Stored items
((
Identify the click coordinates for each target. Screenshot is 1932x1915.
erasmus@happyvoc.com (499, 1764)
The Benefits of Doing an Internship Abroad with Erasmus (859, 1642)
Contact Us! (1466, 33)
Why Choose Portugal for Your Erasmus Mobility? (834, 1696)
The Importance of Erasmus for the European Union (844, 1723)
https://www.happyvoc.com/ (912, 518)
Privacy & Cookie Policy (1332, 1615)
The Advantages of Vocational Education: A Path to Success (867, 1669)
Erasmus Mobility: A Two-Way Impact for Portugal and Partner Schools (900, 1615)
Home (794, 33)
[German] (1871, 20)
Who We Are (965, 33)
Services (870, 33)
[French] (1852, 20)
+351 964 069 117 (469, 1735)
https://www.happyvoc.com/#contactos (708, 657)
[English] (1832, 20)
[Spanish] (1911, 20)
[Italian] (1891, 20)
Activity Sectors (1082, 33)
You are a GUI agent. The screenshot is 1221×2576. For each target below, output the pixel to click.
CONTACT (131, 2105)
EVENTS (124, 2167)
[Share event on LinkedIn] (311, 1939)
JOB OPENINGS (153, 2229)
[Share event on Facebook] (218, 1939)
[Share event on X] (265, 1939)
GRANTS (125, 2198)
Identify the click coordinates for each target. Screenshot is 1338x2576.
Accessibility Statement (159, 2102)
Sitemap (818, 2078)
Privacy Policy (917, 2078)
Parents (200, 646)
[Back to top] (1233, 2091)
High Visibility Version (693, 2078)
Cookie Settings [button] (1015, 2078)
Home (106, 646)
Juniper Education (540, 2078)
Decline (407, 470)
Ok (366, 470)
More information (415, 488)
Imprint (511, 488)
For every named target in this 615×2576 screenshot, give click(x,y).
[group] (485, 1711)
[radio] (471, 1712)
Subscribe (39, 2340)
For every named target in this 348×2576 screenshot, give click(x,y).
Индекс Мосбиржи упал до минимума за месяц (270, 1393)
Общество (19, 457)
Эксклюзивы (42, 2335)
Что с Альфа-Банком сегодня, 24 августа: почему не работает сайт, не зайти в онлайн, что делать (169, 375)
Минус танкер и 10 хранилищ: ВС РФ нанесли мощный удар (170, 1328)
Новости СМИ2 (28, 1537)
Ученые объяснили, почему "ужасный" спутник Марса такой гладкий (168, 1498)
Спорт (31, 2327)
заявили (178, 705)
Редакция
))
§ Work to be completed:
Reproduce every line of the data so that nothing differs from the original.

§ Reply to the exercise:
Identify the click coordinates for each target. Screenshot is 1932x1915.
erasmus@happyvoc.com (499, 1764)
The Benefits of Doing an Internship Abroad with Erasmus (859, 1642)
Contact Us! (1466, 33)
Why Choose Portugal for Your Erasmus Mobility? (834, 1696)
The Importance of Erasmus for the European Union (844, 1723)
https://www.happyvoc.com/ (912, 518)
Privacy & Cookie Policy (1332, 1615)
The Advantages of Vocational Education: A Path to Success (867, 1669)
Erasmus Mobility: A Two-Way Impact for Portugal and Partner Schools (900, 1615)
Home (794, 33)
[German] (1871, 20)
Who We Are (965, 33)
Services (870, 33)
[French] (1852, 20)
+351 964 069 117 (469, 1735)
https://www.happyvoc.com/#contactos (708, 657)
[English] (1832, 20)
[Spanish] (1911, 20)
[Italian] (1891, 20)
Activity Sectors (1082, 33)
You are a GUI agent. The screenshot is 1221×2576. For each target below, output the pixel to click.
CONTACT (131, 2105)
EVENTS (124, 2167)
[Share event on LinkedIn] (311, 1939)
JOB OPENINGS (153, 2229)
[Share event on Facebook] (218, 1939)
[Share event on X] (265, 1939)
GRANTS (125, 2198)
Identify the click coordinates for each target. Screenshot is 1338x2576.
Accessibility Statement (159, 2102)
Sitemap (818, 2078)
Privacy Policy (917, 2078)
Parents (200, 646)
[Back to top] (1233, 2091)
High Visibility Version (693, 2078)
Cookie Settings [button] (1015, 2078)
Home (106, 646)
Juniper Education (540, 2078)
Decline (407, 470)
Ok (366, 470)
More information (415, 488)
Imprint (511, 488)
For every named target in this 615×2576 screenshot, give click(x,y).
[group] (485, 1711)
[radio] (471, 1712)
Subscribe (39, 2340)
For every named target in this 348×2576 screenshot, give click(x,y).
Индекс Мосбиржи упал до минимума за месяц (270, 1393)
Общество (19, 457)
Эксклюзивы (42, 2335)
Что с Альфа-Банком сегодня, 24 августа: почему не работает сайт, не зайти в онлайн, что делать (169, 375)
Минус танкер и 10 хранилищ: ВС РФ нанесли мощный удар (170, 1328)
Новости СМИ2 (28, 1537)
Ученые объяснили, почему "ужасный" спутник Марса такой гладкий (168, 1498)
Спорт (31, 2327)
заявили (178, 705)
Редакция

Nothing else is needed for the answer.